Your objective: From the line that contains "Click the vertical scrollbar on the right" to the last line of the data below, transcribe every line exactly. Do not include the pictures.

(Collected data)
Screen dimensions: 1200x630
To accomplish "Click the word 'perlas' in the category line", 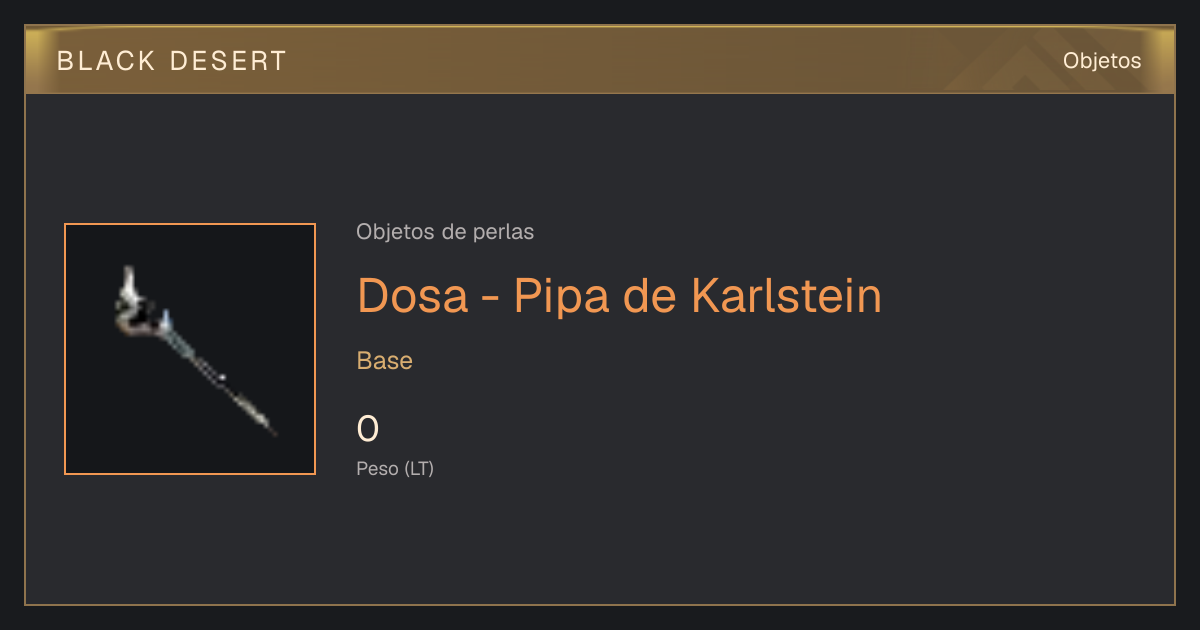I will point(505,232).
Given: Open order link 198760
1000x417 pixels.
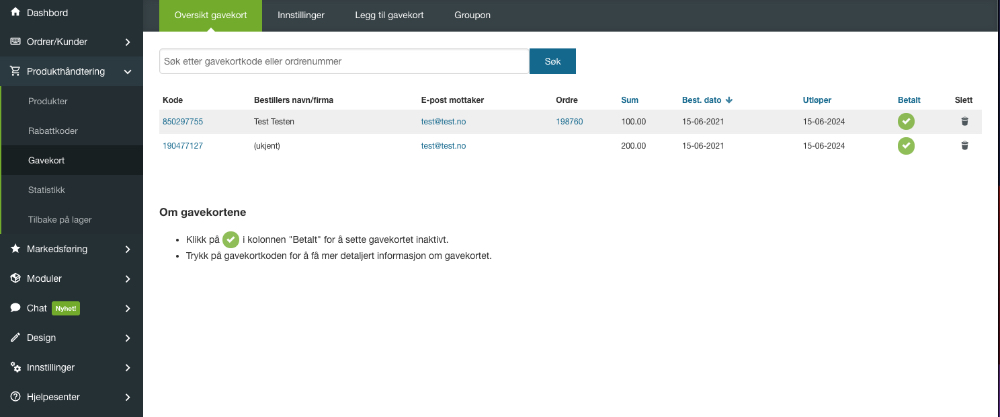Looking at the screenshot, I should [x=570, y=121].
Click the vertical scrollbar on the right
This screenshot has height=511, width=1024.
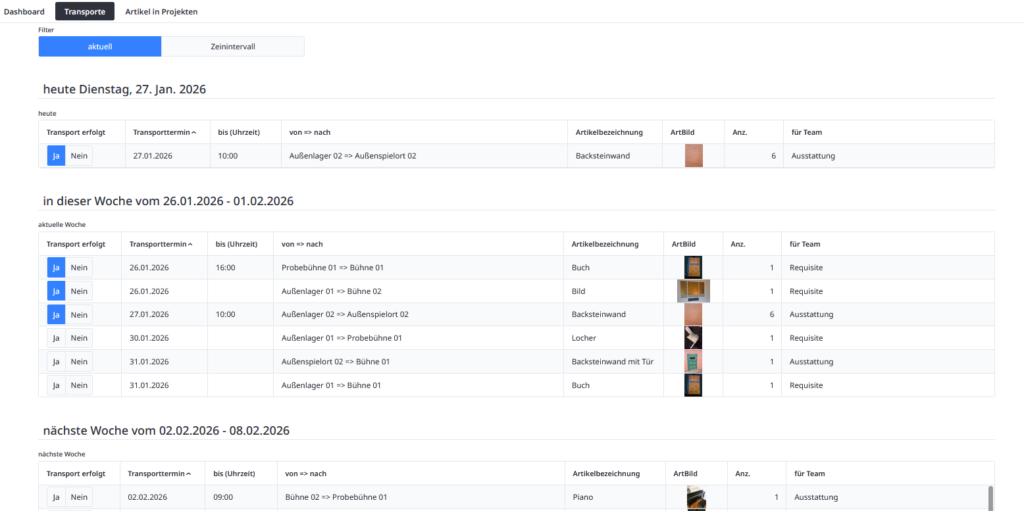(x=991, y=497)
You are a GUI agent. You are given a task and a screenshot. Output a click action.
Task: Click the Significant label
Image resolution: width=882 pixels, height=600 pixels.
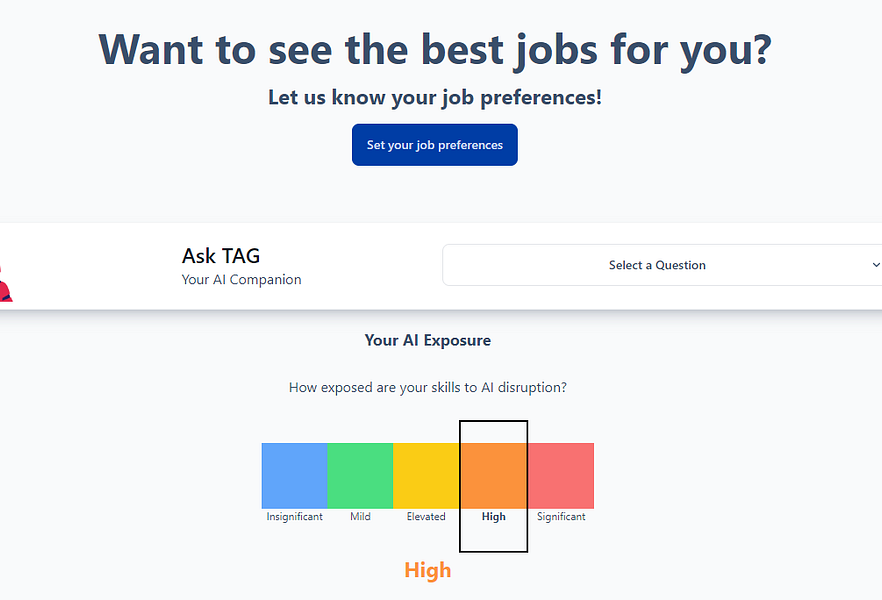pyautogui.click(x=560, y=516)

Response:
Click the vertical scrollbar on the right
This screenshot has height=511, width=1024.
(x=991, y=497)
You are a GUI agent. You are given a task and a screenshot. Output a click action.
Task: Click the Significant label
Image resolution: width=882 pixels, height=600 pixels.
pyautogui.click(x=560, y=516)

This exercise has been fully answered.